Samedi, pour le quatrième jour consécutif, le nombre de personnes hospitalisées a diminué, en France. Une nouvelle encourageante qui s'accompagne d'une baisse dans les services de réanimation. Dans le Grand Est, région fortement touchée par la crise du coronavirus, les chiffres laissent aussi entrevoir une lueur d'espoir.

A Mulhouse, l'hôpital militaire, dressé le 24 mars pour soulager les services saturés, a d'ailleurs commencé à être partiellement démonté, vendredi. La structure 1.000 mètres carrés de tentes militaires, est située sur le parking, au pied de l'hôpital. Comptant 30 lits, elle a accueilli près de 60 malades du virus. 

"Il a été décidé de réarticuler ce dispositif"

Sa capacité sera réduite d'un tiers d'ici une semaine, explique le colonel Barbry, porte-parole de l'état-major des armées. "Il est clair que le nombre de patients a réduit, ce qui correspond à une moindre pression dans la région Grand Est. Cet 'élément militaire de réanimation', il s'agit bien d'une structure modulaire.
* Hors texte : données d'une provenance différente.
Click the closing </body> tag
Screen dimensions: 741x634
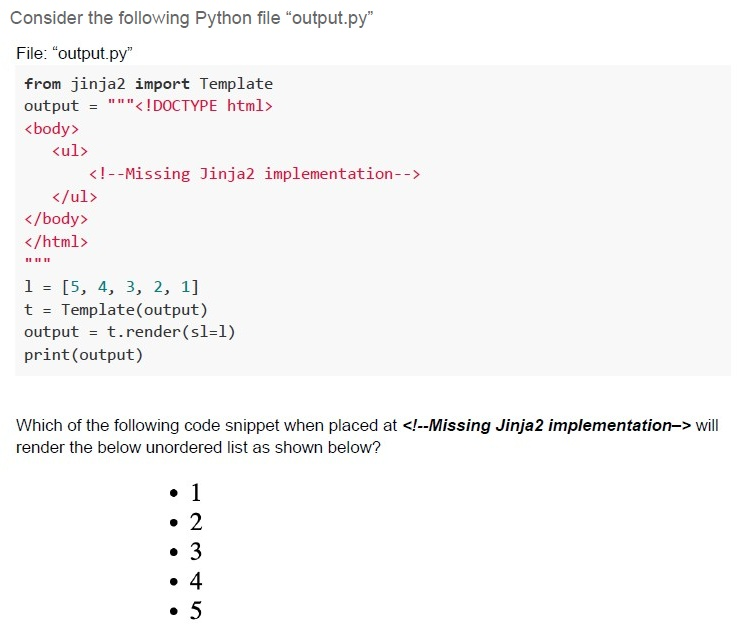click(x=56, y=219)
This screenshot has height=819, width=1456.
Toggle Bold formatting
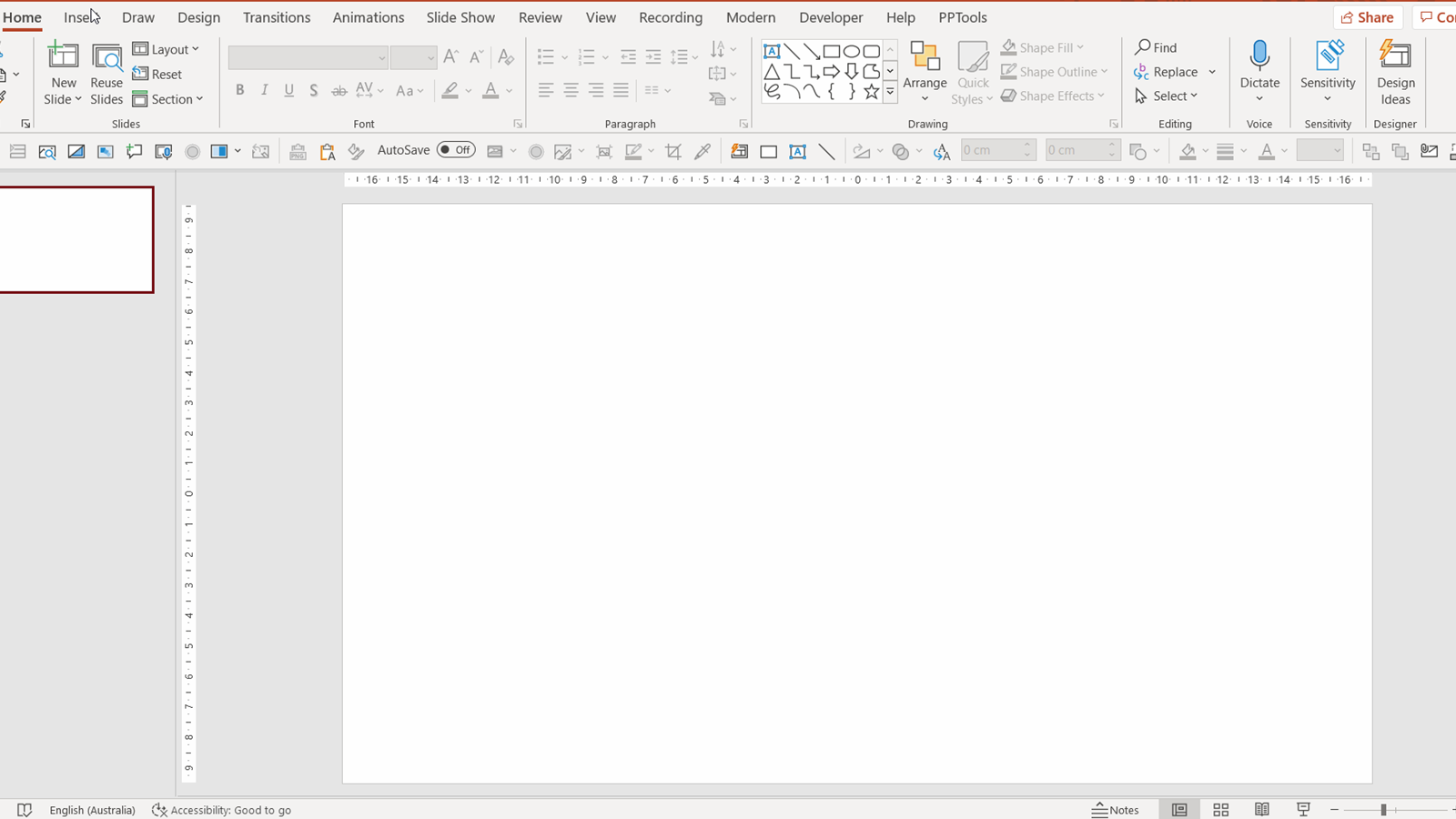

Il a été décidé de réarticuler ce dispositif, et c'est donc un module de 10 lits qui sera réaffecté en laissant sur place 20 lits à haut standard." Une fois décontaminés, ces 10 lits démontés seront envoyés dans des zones en tension, de Métropole ou d'outre-mer.

A Mulhouse, on relève doucement la tête, et ce, notamment, grâce à l'évacuation de patients vers des régions moins touchées, ou des pays frontaliers. Un plan de sortie de crise se prépare à l'hôpital et le nombre d'appels au Samu revient à la normale. Mais malgré cette respiration, le personnel soignant épuisé, a toujours un gros besoin de renfort humain.